UK stocks : FTSE 100 up 0.3 pct
Miners provided around a quarter of the FTSE 100's index's points gain as the sector tracked a copper price that rose on the improved PMI figures from the world's top metals consumer.
The latest readings from official and private sector surveys of China's vast manufacturing sector showed activity picked up November, adding to evidence the economy is reviving after seven quarters of slowing growth.
Data on Monday also showed British manufacturing activity shrank much less than expected in November, although the sector remains in a precarious state as new orders edged down.
At 1141 GMT, the FTSE 100 was up 19.94 points, or 0.3 percent, at 5,886.76 points, with volumes modest at 20 percent of the 90-day daily average in the first session of the final month of 2013.
Traders had mixed views over whether the UK stock market would advance much further due to uncertainty over the U.S. "fiscal cliff" - a combination of spending cuts and tax rises due to be implemented in early 2013 that could tip the world's leading economy back into recession.

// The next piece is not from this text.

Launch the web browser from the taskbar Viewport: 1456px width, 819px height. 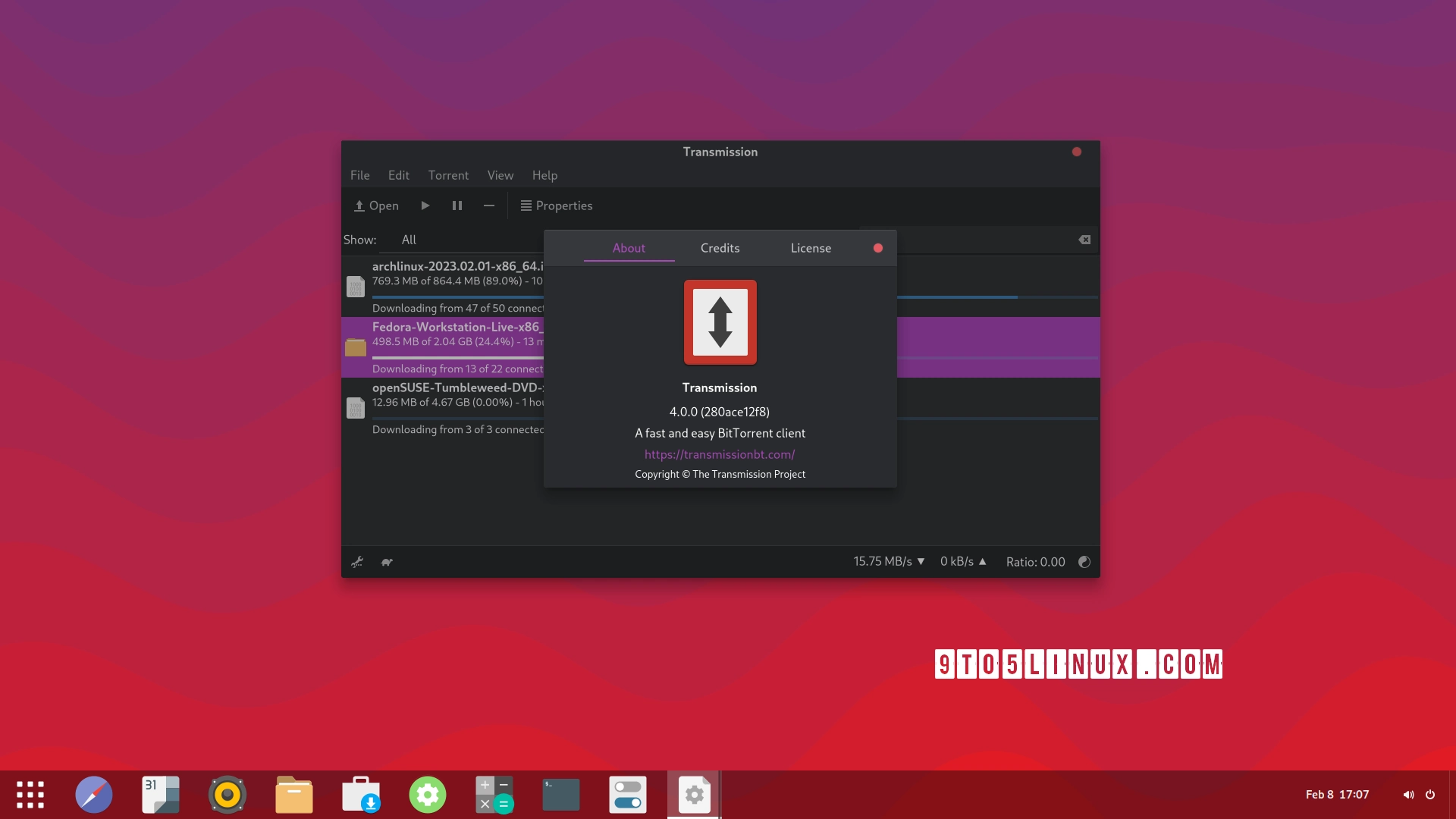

"Any comment about markets in December is heavily contingent on the daily progress of the U.S. fiscal cliff debate as well as no further accidents in Europe," said Andrew Bell, Chief Executive of Witan Investment Trust.
"Both of these problems look under control, with some form of acceptable outcome/kicking of cans down the road (more) likely than a financial crisis. However... it remains possible that the U.S. will go over the cliff and climb back or look like doing so, or that renewed dissent will emerge in Europe."FINANCIALS MIXED
Fund management group Schroders was the top blue chip performer, gaining 3.5 percent as BofA Merrill Lynch upgraded its rating for the firm to "buy" from "neutral".
"We have liked Schroders as a business for some time, but now believe that the combination of strong positioning and a supportive backdrop outweighs the disadvantage of an over-padded balance sheet," BofA ML said in a note.
Fellow financial services group Hargreaves Lansdown, however, was the biggest FTSE 100 faller, shedding 2.4 percent, with traders citing some uncertainties for the sector ahead of Wednesday's half-yearly budget update from finance minister George Osborne.
Osborne faces the tough choice of either announcing more spending cuts or delaying his debt target.
British media reported on Sunday he was poised to announce plans to cap the pension benefits of high earners, alongside a reining in of the welfare budget, which could impact financial services groups.
"It's going to be a relatively dour message from Osborne ... It'll be a reminder of the tough conditions for Britain as the austerity measures bite. For that reason we would favour being exposed to U.S. markets, and high-beta Europeans rather that the UK for the time being," Henk Potts, market strategist at Barclays Wealth said.